Bear in mind that the author obviously has to simplify, and I am going to simplify what he writes. It's obviously far more complicated than what I lay out here. But I am on a journey to understand my country. And this leg of the journey takes us to Wichita, Kansas. That's where the Us and Them became defined by the judgement of those who came to believe political parties should define morals, and forever left behind the division between the state and the church. Former Republican senator Sam Brownback didn't believe Kansans care about economic issues because the cause of poverty is spiritual rather than "mechanistic". He said Kansans have "set their sights on grander things,like the purity of the nation. Good wages, fair play in farm county, the fate of the small town, even the one we live in --all these things are distant second to evolution, which we will strike from the books, and public education, which we will undermine in a hundred inventive ways."

So let's go sideways, for a moment. Mr Trump appointed someone to his cabinet who doesn't believe in climate change. Someone who is a known to have support a website that is anti-black, anti-woman, anti-Latino and anti-everything that is not male and white. Hmmm.... looks like we are getting a glimpse of how this began.

Operation Rescue. Remember them? It was the "Summer of Mercy." Abortion was firmly supported by the people of Kansas until busloads of evangelical Christians arrive that July, 1991. (Before, it was Atlanta in 1988 and Los Angeles in 1990). While there were obviously people on both sides of the question of abortion, it was Operation Rescue that made those contradictions manifest. They "set up a conflict so unresolvable that everyone in the state would eventually have to choose up sides and join the fight." I would add eventually the nation. It is the attitude of if you're not for us then you are against us.

So Pat Roberts gets involved, declaring "We will not rest until every baby....is safe in his mother's womb." The Christian right piled on and made their views manifest coast to coast on the airwaves. And these are the people who then became extremely politically active. Further, no one works harder than those who pushing extreme political action for the "the Kingdom of God."

#####

## Your tasks
(1) Write out everything in the passage on Kansas politics from "So let's go" down to "how this began.".
(2) Using the passage on Kansas politics, explain in one to three sentences why Sam Brownback did not believe Kansans care about economic issues.
(3) According to the passage on Kansas politics, in what month and year did busloads of evangelical Christians arrive in Kansas?
The listing that comes after the passage on Kansas politics is separate material.

## Provided material
#####

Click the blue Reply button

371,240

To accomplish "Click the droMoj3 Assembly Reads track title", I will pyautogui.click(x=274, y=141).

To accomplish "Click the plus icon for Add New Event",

#####

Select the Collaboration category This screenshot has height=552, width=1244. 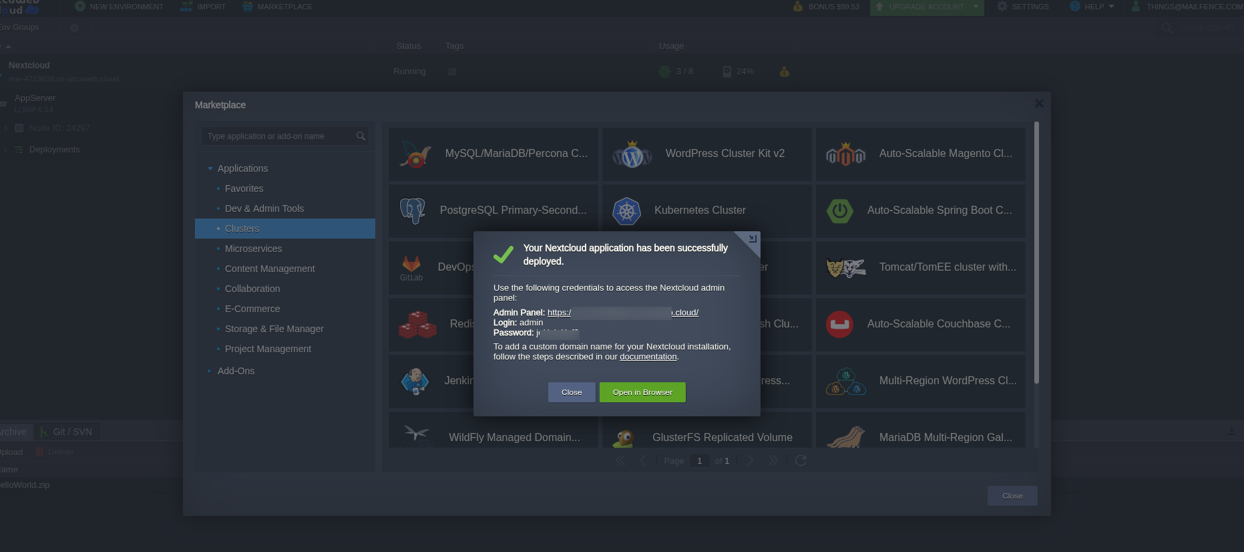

#####

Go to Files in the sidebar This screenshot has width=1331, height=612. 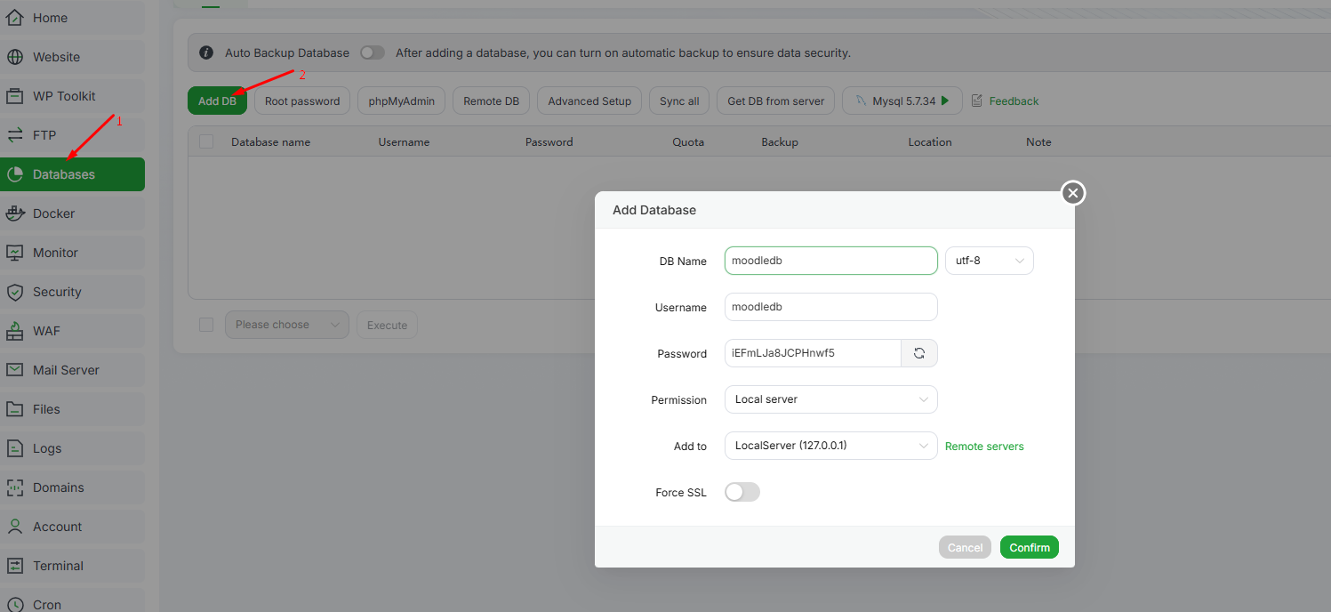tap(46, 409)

#####

## Results
(1)
So let's go sideways, for a moment. Mr Trump appointed someone to his cabinet who doesn't believe in climate change. Someone who is a known to have support a website that is anti-black, anti-woman, anti-Latino and anti-everything that is not male and white. Hmmm.... looks like we are getting a glimpse of how this began.

(2) Brownback held that the cause of poverty is spiritual rather than "mechanistic." He said Kansans had "set their sights on grander things," such as the purity of the nation.

(3) July 1991.